Provided passage:
====================

# Big Shostakovich fan - Where next?



## Miserable Sod (May 2, 2017)

I adore the music of Shostakovich/Sibelius/Mahler and was wondering where I could find similar music? I've almost finished the Shostakovich and Sibelius symphony cycles and am about halfway through Mahlers. I was hoping to find some equally moving music to help mix things up a bit?

Many thanks.


----------



## distantprommer (Sep 26, 2011)

Please look for music by Mieczysław Weinberg (sometimes written as Moishe Vainberg). Born in Poland he lived mostly in the Soviet Union where he met and became a good friend of Shostakovich. In my opinion, Weinberg is an unjustly neglected composer, although I do believe slowly but surely he is getting to be better known. He left an impressive large body of work including twenty-two symphonies and seventeen string quartets.


----------



## jdec (Mar 23, 2013)

Well not similar, but great nonetheless, a couple that come to mind: Wagner and R. Strauss.


----------



## Kjetil Heggelund (Jan 4, 2016)

====================

Information shown:

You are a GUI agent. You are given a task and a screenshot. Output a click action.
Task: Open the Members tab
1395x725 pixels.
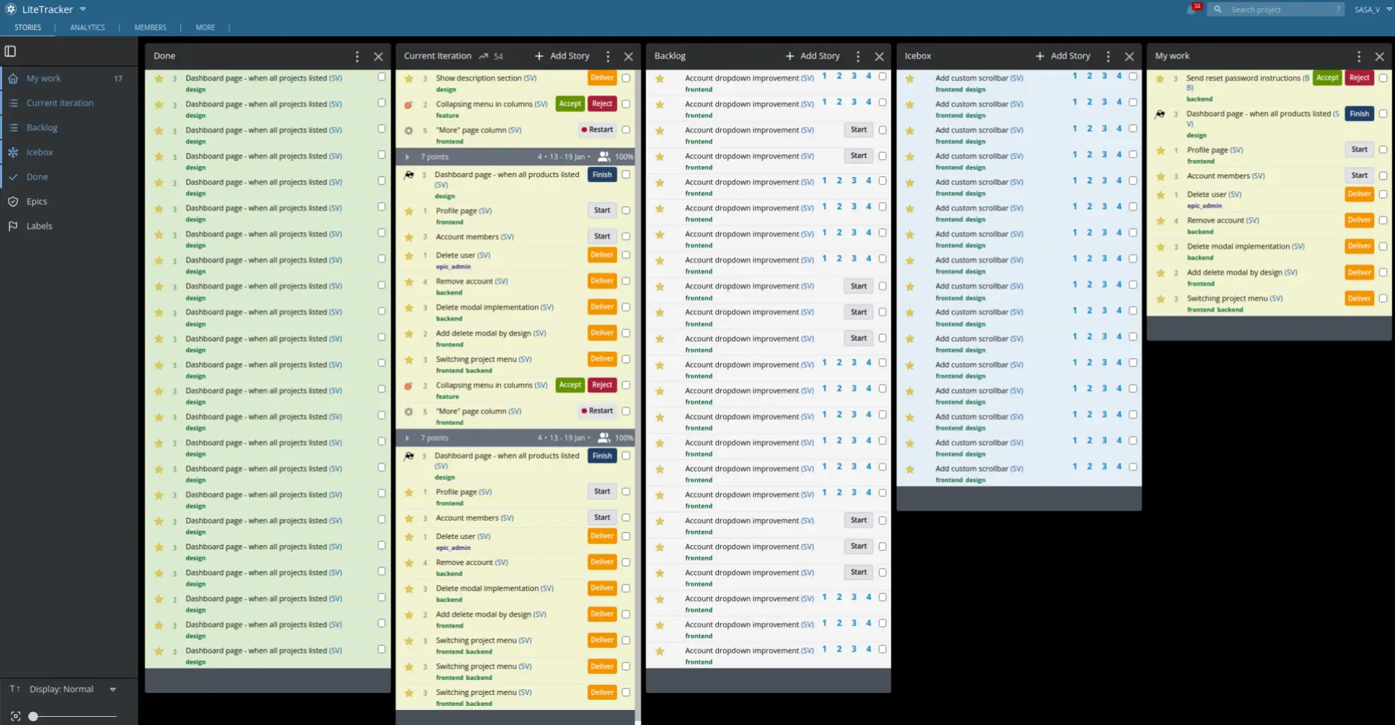tap(150, 28)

====================

Description of the task:
In the forum thread above about finding music like Shostakovich's, answer these:
(a) Which three composers' music does the opening post say its writer adores?
(b) How many string quartets did Weinberg leave, according to the thread?
(c) Which two composers does one reply name as not similar but great nonetheless?

Result of the exercise:
(a) Shostakovich, Sibelius and Mahler
(b) Seventeen
(c) Wagner and R. Strauss